Sunday, July 01, 2012
Ralbag on what Miriam's death meant
The episode of Mei Meriva appears in the Torah immediately after the death of Miriam. Rashi quotes from Chazal that these two episodes are related. There was a well which traveled through the desert with Bnei Yisrael and provided them with water in Miriam's merit. When she died, the well vanished. This led to Bnei Yisrael's demanding water, which Moshe made some error in fulfilling Hashem's plan to deliver, and hence he lost the right to enter Eretz Yisrael. Ralbag writes that even if we put aside the Midrashic explanation that Miriam was responsible for the well, there is still a relationship between the parshiyos, one that I think runs even deeper than the one Rashi suggests. Ralbag explains that had Miriam been alive, her leadership would have helped temper the riotous uprising of the people -- the demand for water would have never reached the feverish pitch that it did.
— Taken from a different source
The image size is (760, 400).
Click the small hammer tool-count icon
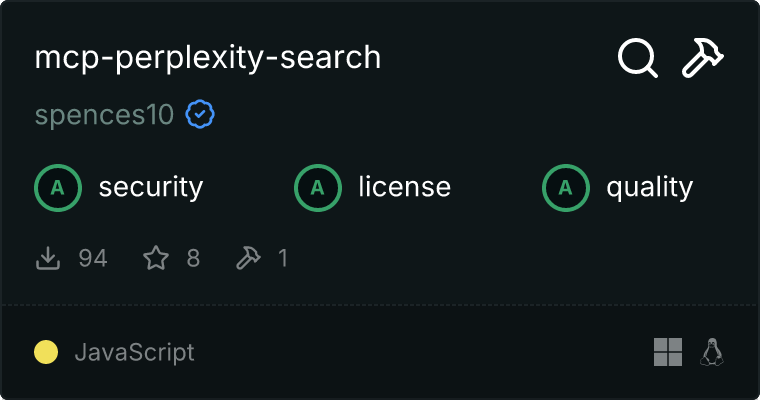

Miriam's death meant not simply the loss of a well, but it meant the loss of someone who could provide direction to Klal Yisrael. (I don't think there is anything wrong with suggesting that there may have been some special quality that her specifically feminine leadership provided which was now lacking.) He then goes on to suggest an even bigger chiddush, that had Miriam been alive, as a prophetess and older sister of both Moshe and Aharon, she would have undoubtedly been consulted by them before they took action to fulfill Hashem's command to speak to (or hit, as they misunderstood) the rock and provide water. Had Moshe and Ahaon had had the advantage of her counsel, they would not have erred and been punished had we would have been led into Eretz Yisrael by these three giants. Quite a mouthful -- Moshe Rabeinu, the greatest of prophets, still benefited from the advice of Miriam! Looking back a few parshiyos, I think we can now even better appreciate the spirit in which Miriam spoke out against Moshe's separation from Tziporah. She was fulfilling the all important role of providing counsel to her brother Moshe, counsel which he could benefit from even if he was a greater prophet than her.